Historical population
| Census | Pop. | Note | %± |
| 1970 | 481 |  | — |
| 1980 | 923 |  | 91.9% |
| 1990 | 1,071 |  | 16.0% |
| 2000 | 1,132 |  | 5.7% |
| 2010 | 1,256 |  | 11.0% |
| 2020 | 1,502 |  | 19.6% |
U.S. Decennial Census

===2020 census===
As of the 2020 census, Columbine Valley had a population of 1,502. The median age was 50.5 years. 22.4% of residents were under the age of 18 and 28.9% of residents were 65 years of age or older. For every 100 females there were 99.7 males, and for every 100 females age 18 and over there were 96.5 males age 18 and over.

100.0% of residents lived in urban areas, while 0.0% lived in rural areas.

There were 556 households in Columbine Valley, of which 33.6% had children under the age of 18 living in them. Of all households, 80.4% were married-couple households, 6.3% were households with a male householder and no spouse or partner present, and 12.1% were households with a female householder and no spouse or partner present. About 11.7% of all households were made up of individuals and 7.7% had someone living alone who was 65 years of age or older.

There were 598 housing units, of which 7.0% were vacant. The homeowner vacancy rate was 0.7% and the rental vacancy rate was 26.3%.

Racial composition as of the 2020 census
| Race | Number | Percent |
|---|---|---|
| White | 1,383 | 92.1% |
| Black or African American | 7 | 0.5% |
| American Indian and Alaska Native | 0 | 0.0% |
| Asian | 18 | 1.2% |
| Native Hawaiian and Other Pacific Islander | 0 | 0.0% |
| Some other race | 10 | 0.7% |
| Two or more races | 84 | 5.6% |
| Hispanic or Latino (of any race) | 63 | 4.2% |

===2010 census===
As of the census of 2010, there were 1,256 people, 491 households, and 421 families residing in the town.
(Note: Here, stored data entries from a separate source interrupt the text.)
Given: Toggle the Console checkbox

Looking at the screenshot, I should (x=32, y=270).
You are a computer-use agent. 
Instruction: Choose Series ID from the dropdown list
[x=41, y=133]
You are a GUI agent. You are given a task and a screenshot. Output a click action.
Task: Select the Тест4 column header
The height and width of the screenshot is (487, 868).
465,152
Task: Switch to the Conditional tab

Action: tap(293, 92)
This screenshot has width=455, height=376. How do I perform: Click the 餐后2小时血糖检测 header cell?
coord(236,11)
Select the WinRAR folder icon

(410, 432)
There were 530 housing units. The racial makeup of the town was 95.3% White, 0.7% African American, 0.4% Native American, 1.5% Asian, 0% Pacific Islander, and 1.5% from two or more races. Hispanic or Latino of any race were 2.1% of the population.
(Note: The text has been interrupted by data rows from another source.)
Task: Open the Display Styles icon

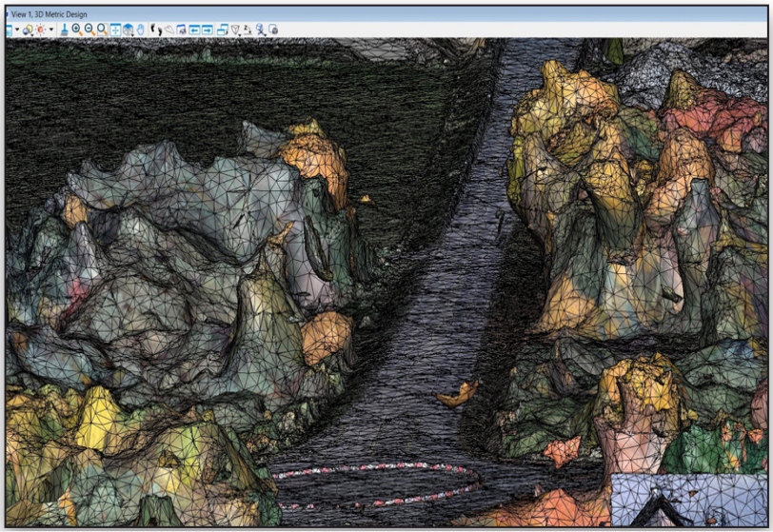Action: 28,30
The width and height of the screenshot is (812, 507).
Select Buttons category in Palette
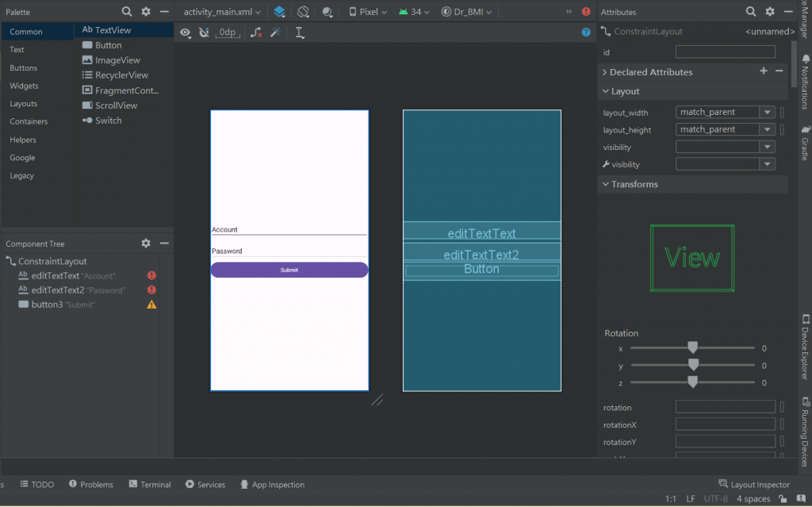click(x=24, y=68)
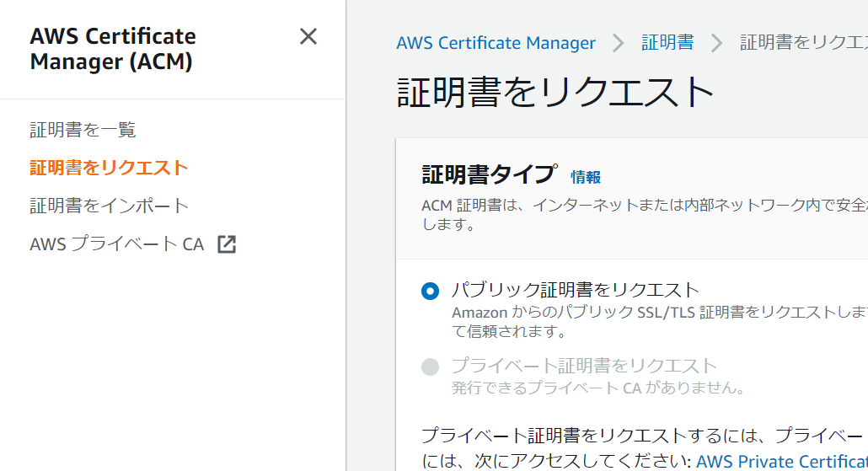The image size is (868, 471).
Task: Select the プライベート証明書をリクエスト radio button
Action: click(x=430, y=367)
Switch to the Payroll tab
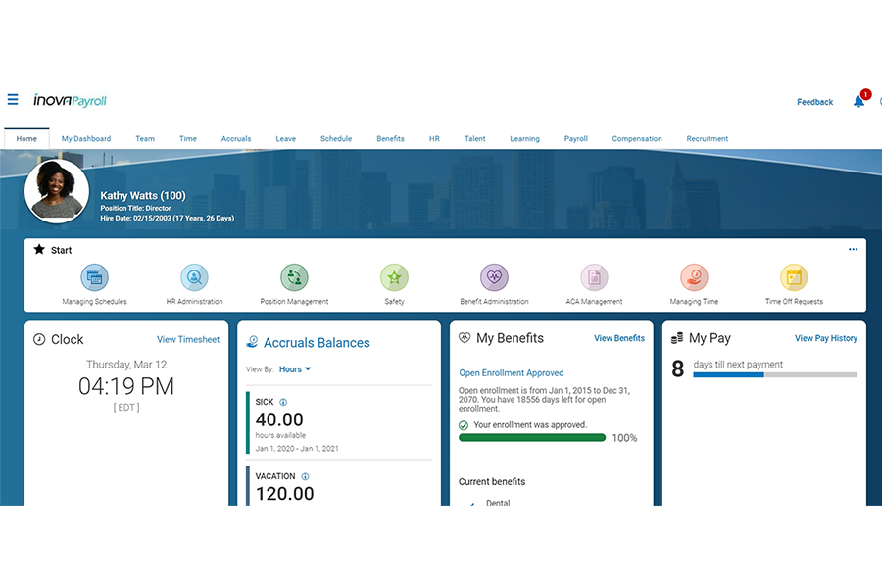882x588 pixels. click(x=575, y=139)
There were 491 households, out of which 26.5% had children under the age of 18 living with them, 80.9% were married couples living together, 3.1% had a female householder with no husband present, and 14.3% were non-families. 13.4% of all households were made up of individuals, and 37.7% had an individual 65 years of age or older. The average household size was 2.56 and the average family size was 2.79.
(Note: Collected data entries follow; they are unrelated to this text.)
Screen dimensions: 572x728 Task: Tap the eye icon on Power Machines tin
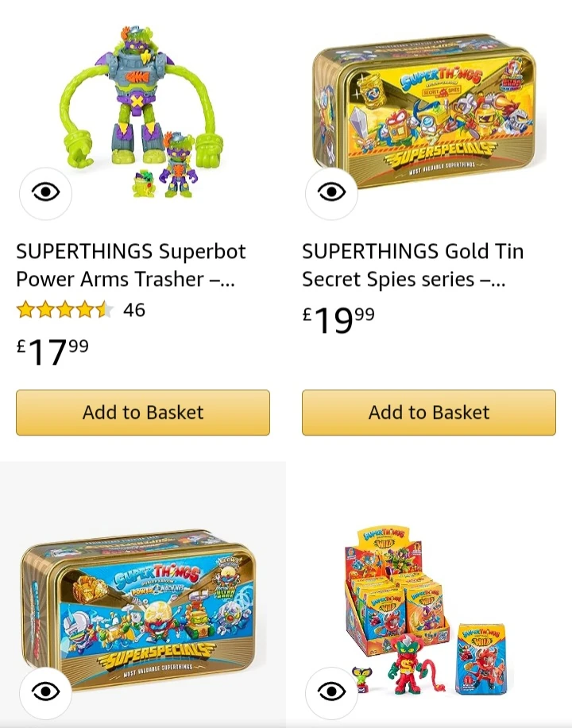pyautogui.click(x=46, y=692)
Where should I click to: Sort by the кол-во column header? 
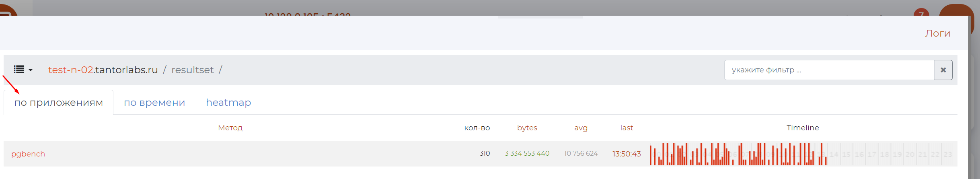pyautogui.click(x=477, y=128)
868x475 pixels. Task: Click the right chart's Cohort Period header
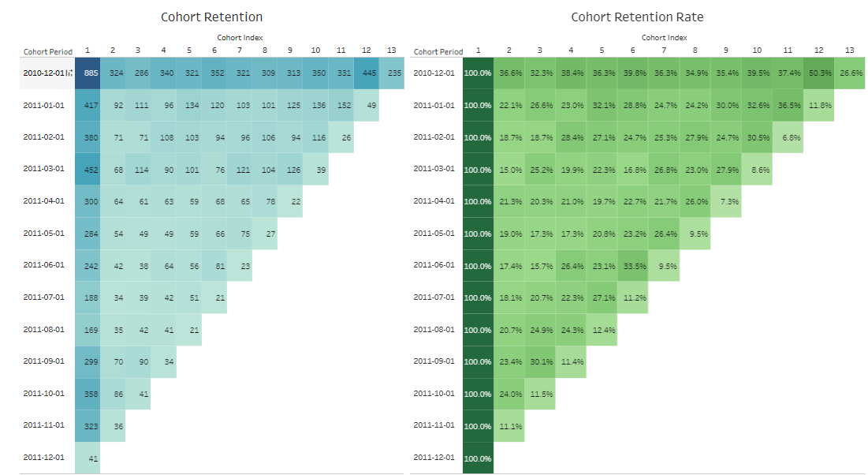click(438, 52)
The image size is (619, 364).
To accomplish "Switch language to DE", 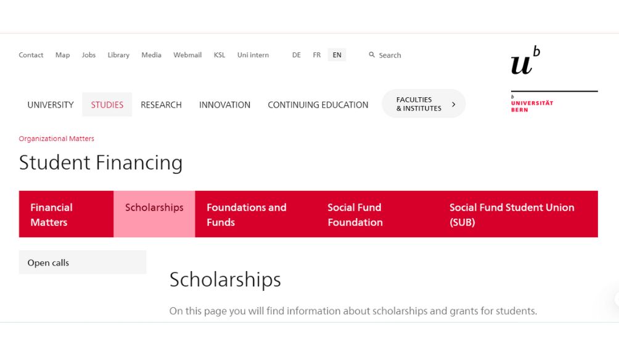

In the town, the population was spread out, with 21.1% under the age of 18, 3.4% from 20 to 29, 5.3% from 30 to 39, 11.1% from 40 to 49, 34.6% from 50 to 64, and 22.3% who were 65 years of age or older. The median age was 52.5 years. 49.7% of the population was male and 50.3% was female.

===Income and poverty===
The median income for a household in the town was $130,417, and the median income for a family was $149,375. The per capita income for the town was $71,089. None of the families and 0.5% of the population were living below the poverty line, including no under eighteen and 0.6% of those 65 and older.

==Education==
The school district is Littleton School District 6.

The zoned schools are: Wilder Elementary School, Goddard Middle School, and Heritage High School.